1. Maxwell's correction to Ampere's law for time varying electric fields is:

   ∫_{closed loop} B ⋅ ds = μ (I + ε dΦ_E/dt).

2. Taking this with Faraday's law, we see that time-varying electric fields produce magnetics fields and vice versa.

   Given that such electromagnetic fields propagate energy in the direction of E ⊗ B, we examine an instant when E is along the y axis. For propagation along the x axis, B will be along the z axis. Applying Faraday's law to a loop of height dy and width dx normal to B:

   

   we have

   E(x + dx) * dy - E(x) * dy = - d(dx * dy * B)/dt

   which in the limit dx → 0 becomes

   dE/dx = - dB/dt.

   Applying Ampere's law (with I = 0) to a loop of height dz and width dx normal to E gives us

   B(x) * dz - B(x + dx) * dz = μ ε d(dx * dz * E)/dt

   which in the same limit becomes

   dB/dx = - μ ε dE/dt.

   Differentiating the first equation with respect to x and the second with respect to t and equating the results gives us the electromagnetic wave equation for E:

   d²E/dx² = d²E/dt² / c²

   with propagation velocity

   c = 1 / √(μ ε) = 2.998 * 10⁸ m/s = the speed of light.
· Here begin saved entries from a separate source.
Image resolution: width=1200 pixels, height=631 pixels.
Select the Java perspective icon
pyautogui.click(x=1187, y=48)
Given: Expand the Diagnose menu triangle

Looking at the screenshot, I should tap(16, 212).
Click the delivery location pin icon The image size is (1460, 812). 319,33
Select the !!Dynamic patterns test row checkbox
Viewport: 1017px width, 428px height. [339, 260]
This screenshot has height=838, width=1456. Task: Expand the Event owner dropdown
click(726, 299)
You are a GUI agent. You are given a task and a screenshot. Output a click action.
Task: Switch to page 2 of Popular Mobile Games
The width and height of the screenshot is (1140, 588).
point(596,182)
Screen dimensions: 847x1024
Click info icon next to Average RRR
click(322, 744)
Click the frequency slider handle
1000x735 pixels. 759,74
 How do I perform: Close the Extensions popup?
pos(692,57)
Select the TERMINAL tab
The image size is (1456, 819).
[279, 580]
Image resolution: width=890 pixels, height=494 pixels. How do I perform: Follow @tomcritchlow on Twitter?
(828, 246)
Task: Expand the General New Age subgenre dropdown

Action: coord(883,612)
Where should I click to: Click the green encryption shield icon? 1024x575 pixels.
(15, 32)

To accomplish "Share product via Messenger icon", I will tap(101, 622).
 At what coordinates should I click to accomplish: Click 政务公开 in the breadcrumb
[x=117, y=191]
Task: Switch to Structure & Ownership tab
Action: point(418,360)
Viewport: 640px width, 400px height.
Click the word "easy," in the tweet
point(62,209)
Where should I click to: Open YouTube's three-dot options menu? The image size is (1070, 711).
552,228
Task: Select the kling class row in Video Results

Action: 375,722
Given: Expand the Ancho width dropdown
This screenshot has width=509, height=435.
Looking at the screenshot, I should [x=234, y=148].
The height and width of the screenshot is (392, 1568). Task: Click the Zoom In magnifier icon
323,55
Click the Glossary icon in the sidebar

   Doing the reverse gives us the (same) wave equation for B.
3. Substituting E(x,t) = E cos (k x - ω t) and B(x,t) = B cos (k x - ω t) into dE/dx = - dB/dt, we find that the amplitudes are related by

   E / B = ω / k = c.

4. The various types of electromagnetic radiation differ only by their wavelength:

   radiation	λ	ν (Hz)	energy (eV)	source
   radio	> 1 m	< 3 * 108	< 1.24 * 10-6	low-energy atomic or molecular motions
   microwave	> .1 mm	< 3 * 1012	< .0124	rigid molecular motions
   infrared	> 7000 Angstroms	< 4.3 * 1014	< 1.78	molecular bond motions
   visible light	> 4000 Angstroms	< 7.5 * 1014	< 3.1	atomic electron transitions
   ultraviolet	> 50 Angstroms	< 6 * 1016	< 248	atomic electron transitions
   x-rays	> .03 Angstroms	< 1020	< 414 K	electron transitions in heavy atoms
   gamma rays	< .03 Angstroms	> 1020	> 414 K	nuclear decays

   Electromagnetic waves also undergo Doppler shifting, as shown here:

   
5. The Poynting vector is

   S = E ⊗ B / μ,

   with units of W / m². Since the integral of cos² over one wavelength is 1/2, the intensity is

   <S> = E² / (2 μ c)

   = c <u>

   with u equal to the sum of the electric and magnetic energy densities:

   ε E² / 2 + B² / (2 μ) = E² / (2 μ c²) + (E / c)² / (2 μ)

   = E² / (μ c²)

   ("<>" denotes the average over one wavelength, which introduces the factor of 1/2).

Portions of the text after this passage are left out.